My throat is tight and dry as I swallow. My heart is thudding madly. You wriggle in close until your chest is pressed up against mine, your face buried in my throat. Your skin is so warm. I can even feel the pounding of your heart. I rest my hand on your shoulder.

'What's your name?' I say, suddenly realising I never asked.

You tell me. I coil my fingers through your hair. It matches who you are perfectly. I gently pull away from you at the feel of something wet against my throat. I lift your chin. You're weeping again. You weep a lot.

'What's wrong?' I say.

'Just thinking ...' You close your lips, blinking rapidly as more tears flow.

'About home?'

You nod and press your face back into my throat.

'I told you I'll get you back,' I say.

You don't respond. I can feel your warm breaths. You're such a queer being. Even with all my research and intelligence, I simply cannot understand you. Why are you here with me? What is it you need?

I try not to think, closing my eyes.

The next morning we wake the same way we fell asleep, enfolded in each other's arms. My room's automatic lights have switched on, reminding me that it's time to get up; that despite it all, I still have work to do.

Slowly, I pull away. You roll onto your back with a little groan. You're still half asleep, your eyes shut. At every breath your breasts rise and fall. I watch them. They're so soft looking that I can't help but reach out to touch one. My hand hovers very close, but at the last moment I fist it and pull away.

I ease out of bed, trying not to wake you further. Briefly I study you, my eyes travelling over the length of your body, over the little details of your face. Your hair flows over my pillow. Quickly, I turn away. I'll let you rest, but I've got work to do.

My suit is open at the chest but feels very tight at my groin. I sigh. I turn back to look at you, then turn away. I won't have you 'help' me again. I can do it myself if I must.
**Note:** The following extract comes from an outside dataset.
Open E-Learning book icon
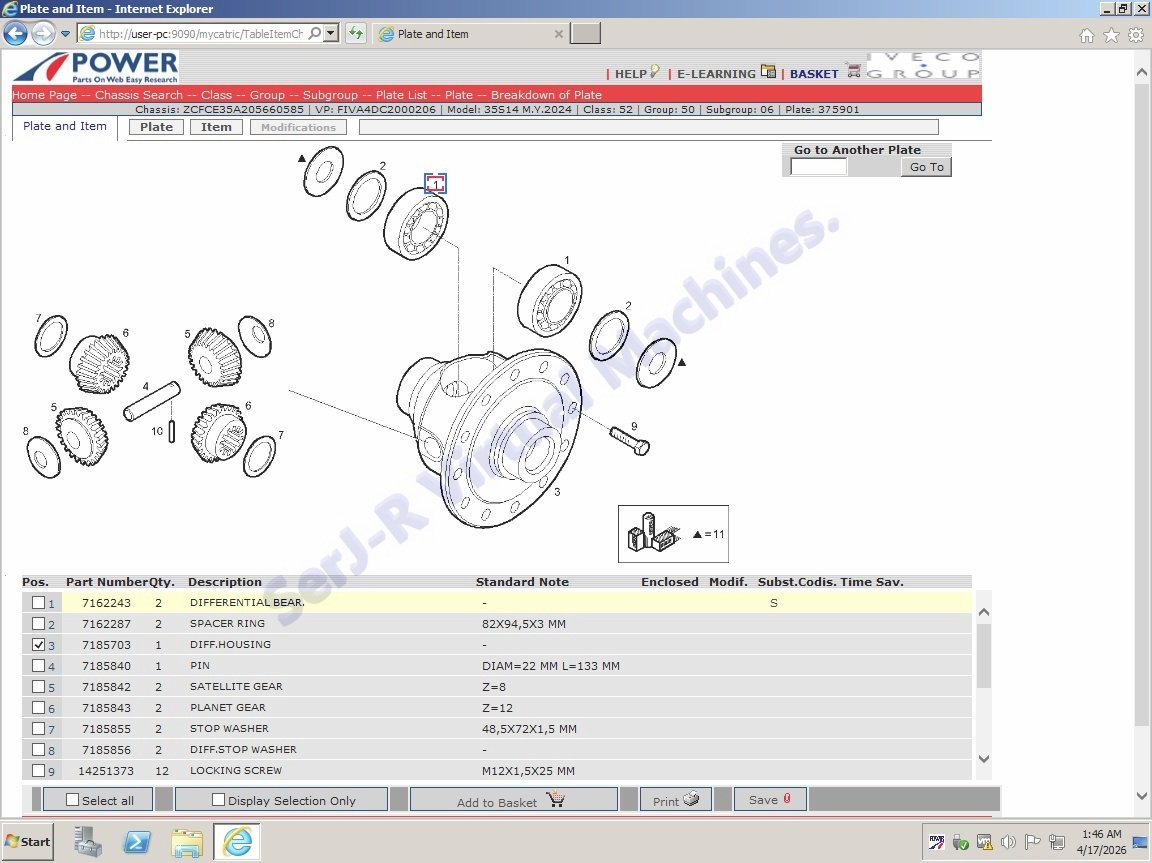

Stripping off my suit, I step into the shower, turning on the steam as I take hold of my penis. It's rock hard and a gleam of blue discharge has trickled down the length of it and onto my scrotum. My testicles feel heavy. My shaft feels tight. Bracing myself up against the wall with one hand, I use the other to do as you did last night. At first I don't understand why it doesn't work—I'm getting nowhere fast—then I think of you, and suddenly it becomes an easy thing.

Moments later, my body jerks and blue semen jets onto the floor of the steam bath. The strain in my body slowly ebbs away. The hot throbbing in my groin cools. I rest my forehead against the wall as I normalise, struggling to comprehend what I've gotten myself into.

After a short while, I turn off the steam bath and get changed into my suit. I glance once more at your still form. Why did you do that last night? Why did you feel compelled to press your bare skin against mine? I touch my chest where you touched me as I look at you. You're still lying on your back, bare-breasted.

Feeling a twitch between my legs, I hastily exit my quarters.